Fixed income securities generally are valued by using market quotations, but may be valued on the basis of prices furnished by a pricing service when the Adviser believes such prices accurately reflect the fair market value of such securities. A pricing service utilizes electronic data processing techniques based on yield spreads relating to securities with similar characteristics to determine prices for normal institutional-size trading units of debt securities without regard to sale or bid prices. If the Adviser decides that a price provided by the pricing service does not accurately reflect the fair market value of the securities, when prices are not readily available from a pricing service, or when restricted or illiquid securities are being valued, securities are valued at fair value as determined in good faith by the Adviser, in conformity with guidelines adopted by and subject to review of the Board of Trustees. Short term investments in fixed income securities with maturities of less than 60 days when acquired, or which subsequently are within 60 days of maturity, are valued by using the amortized cost method of valuation, which the Board has determined will represent fair value.
SHORT SALES:
The Fund may sell a security it does not own in anticipation of a decline in the fair value of that security. When the Fund sells a security short, it must borrow the security sold short and deliver it to the broker-dealer through which it made the short sale. A gain, limited to the price at which the Fund sold the security short, or a loss, unlimited in size, will be recognized upon the termination of the short sale.

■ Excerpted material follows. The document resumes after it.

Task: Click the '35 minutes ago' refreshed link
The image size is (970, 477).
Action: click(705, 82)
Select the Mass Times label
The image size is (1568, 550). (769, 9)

SECURITY TRANSACTION TIMING:
Security transactions are recorded on a trade date basis. Dividend income is recognized on the ex-dividend date. Interest income is recognized on an accrual basis. Discounts and premiums on securities purchased are amortized over the lives of the respective securities.
FEDERAL INCOME TAXES:
The Fund’s policy is to continue to comply with the requirements of Subchapter M of the Internal Revenue Code that are applicable to regulated investment companies and to distribute all of its taxable income to its shareholders. Therefore, no federal income tax provision is required.

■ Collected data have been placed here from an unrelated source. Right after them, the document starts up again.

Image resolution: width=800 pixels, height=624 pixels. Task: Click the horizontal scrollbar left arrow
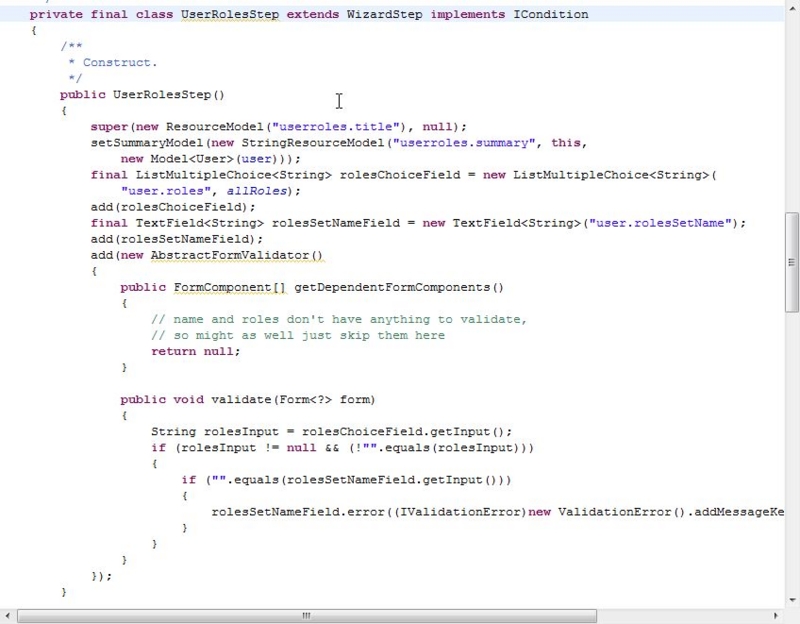tap(10, 616)
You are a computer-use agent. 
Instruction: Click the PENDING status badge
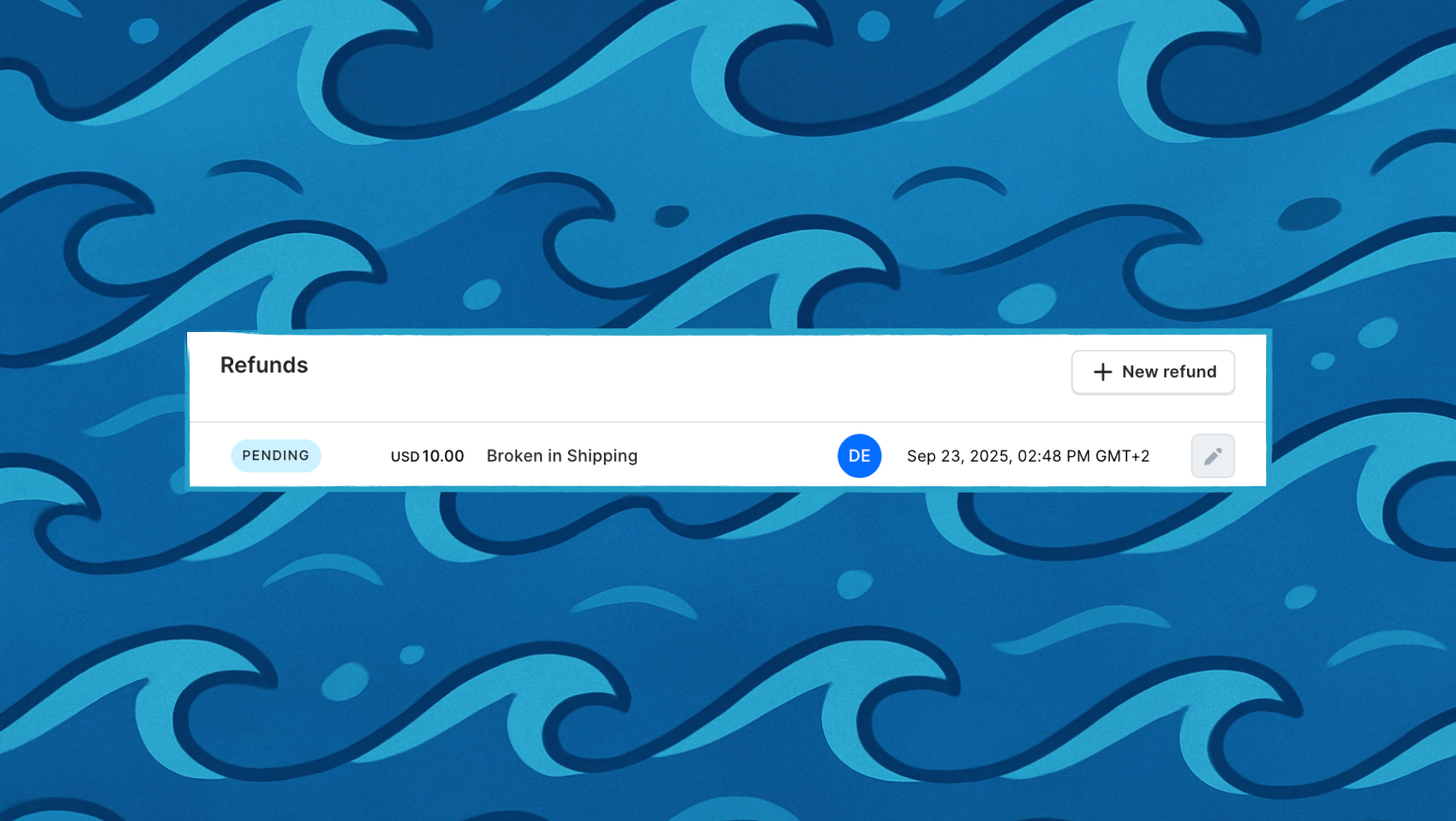click(276, 455)
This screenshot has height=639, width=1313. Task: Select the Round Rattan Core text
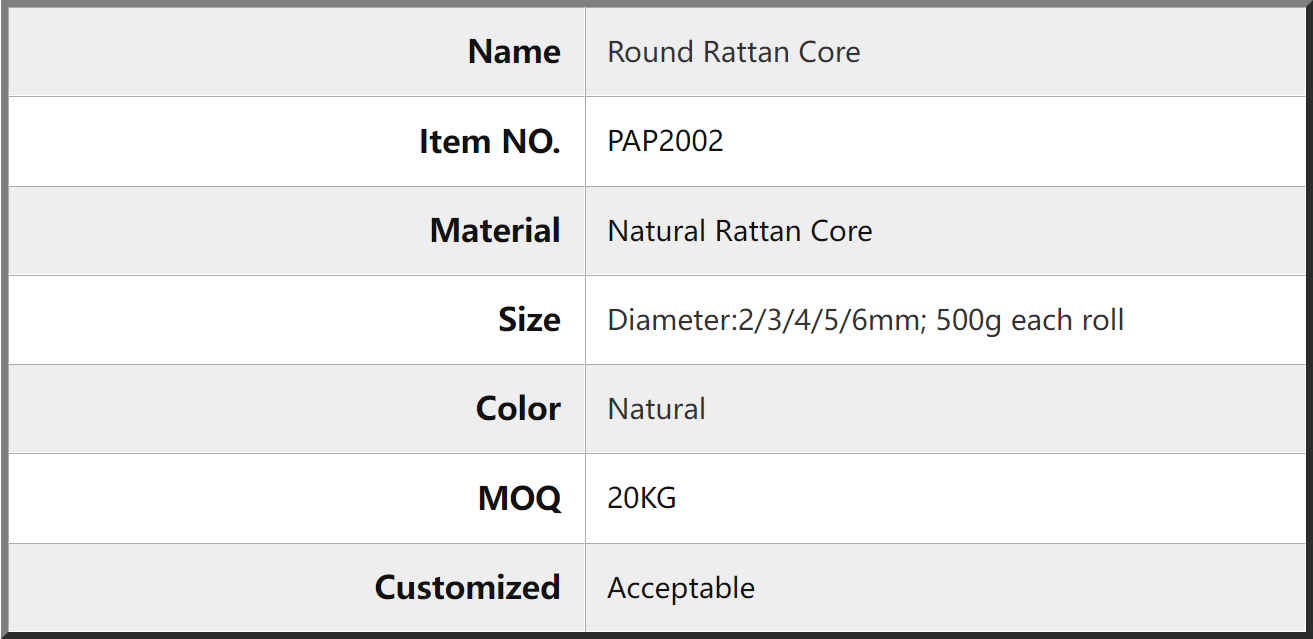pos(734,52)
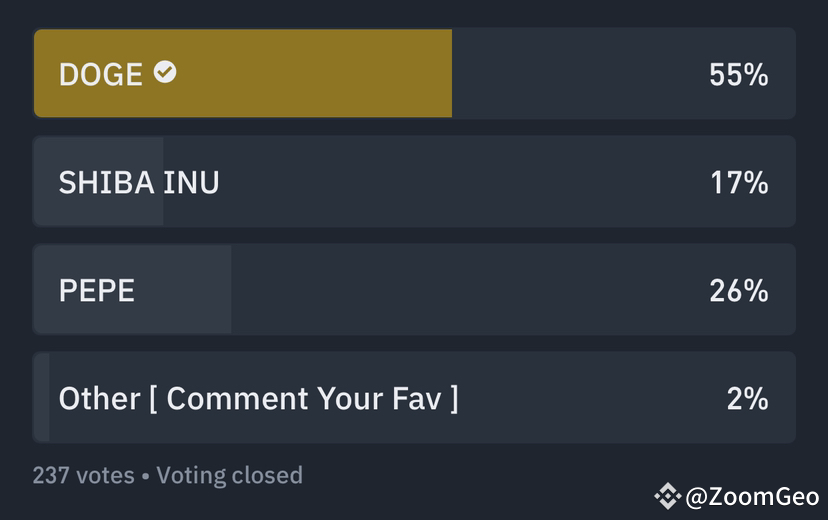Click the gray PEPE progress bar fill
This screenshot has width=828, height=520.
pyautogui.click(x=133, y=289)
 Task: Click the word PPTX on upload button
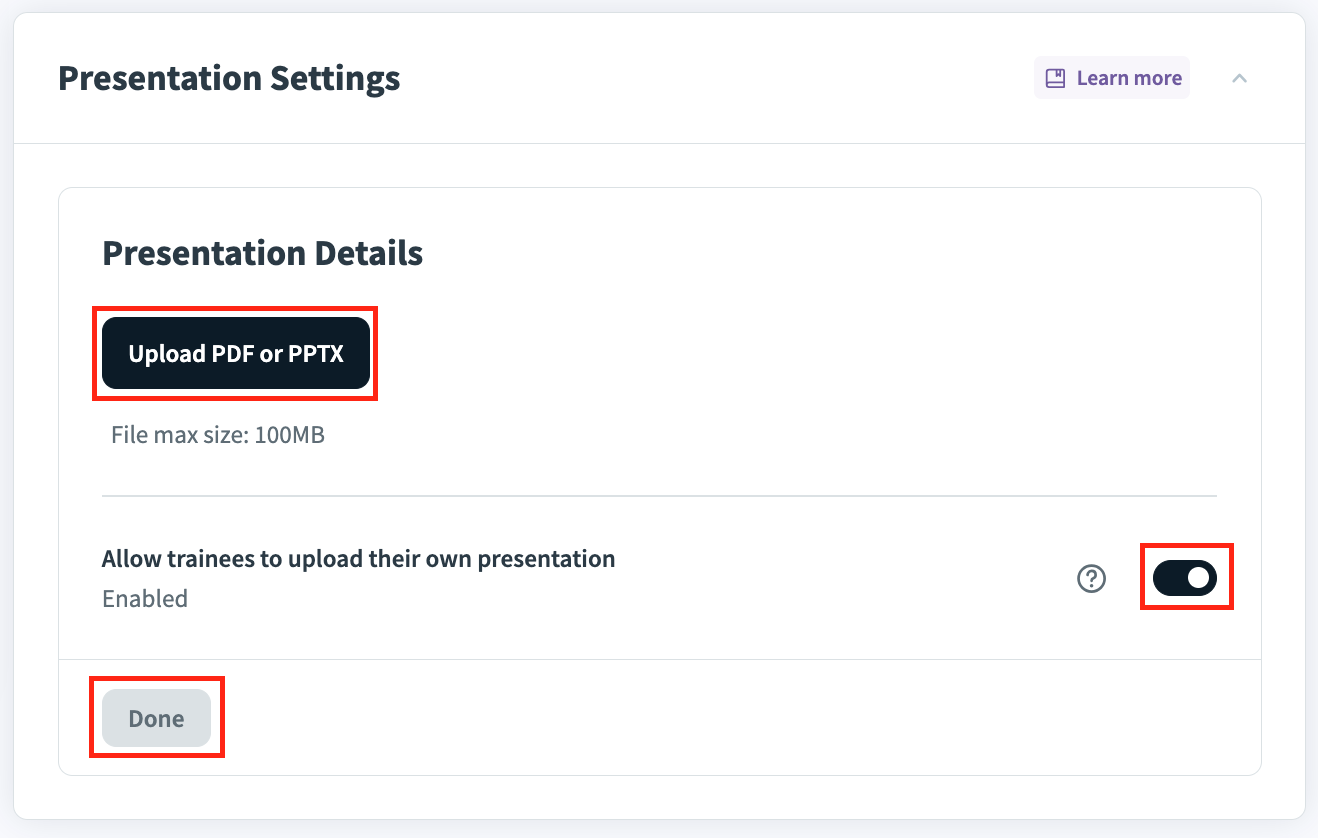point(316,354)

DISTRIBUTIONS TO SHAREHOLDERS:
Distributions to shareholders, which are determined in accordance with income tax regulations, are recorded on the ex-dividend date.
USE OF ESTIMATES:
The preparation of financial statements in conformity with generally accepted accounting principles requires management to make estimates and assumptions that affect the reported amounts of assets and liabilities and disclosure of contingent assets and liabilities at the date of the financial statements and the reported amounts of increases and decreases in net assets from operations during the reporting period. Actual results could differ from those estimates.
OTHER:
Generally accepted accounting principles require that permanent financial reporting tax differences relating to shareholder distributions be reclassified to realized short-term gains. Net investment loss in the amount of $304,534 was reclassified to net realized short-term gains for the year ended September 30, 2005. This reclassification had no effect on net assets. Withholding taxes on foreign dividends have been provided in accordance with the Fund’s understanding of the applicable country’s tax rules and rates.
3.)
INVESTMENT ADVISORY AGREEMENT
The Fund has entered into an investment advisory agreement with the Adviser. Under the terms of the management agreement, the Adviser manages the Fund’s investments subject to approval of the Board of Trustees. As compensation for its management services, the Fund is obligated to pay the Adviser a fee computed and accrued daily and paid monthly at an annual rate of 1.95% of the average daily net assets of the Fund. As a result of the above calculation, for the year ended September 30, 2005, the Adviser earned management fees totaling $265,708 before the voluntary fee waiver described below. At September 30, 2005 the Fund owed the Adviser an amount of $10,936. The Adviser voluntarily waived 0.35% of the management fee for the period from July 22, 2005 through September 30, 2005, which totaled $5,592. Certain key officers of the Trust are officers, the sole shareholder and/or emp loyees of the Adviser.
4.)
RELATED PARTY TRANSACTIONS
Jonathan N. Ferrell is a control person and the sole shareholder of the Adviser. Mr. Ferrell benefits from management fees paid to the Adviser by the Fund.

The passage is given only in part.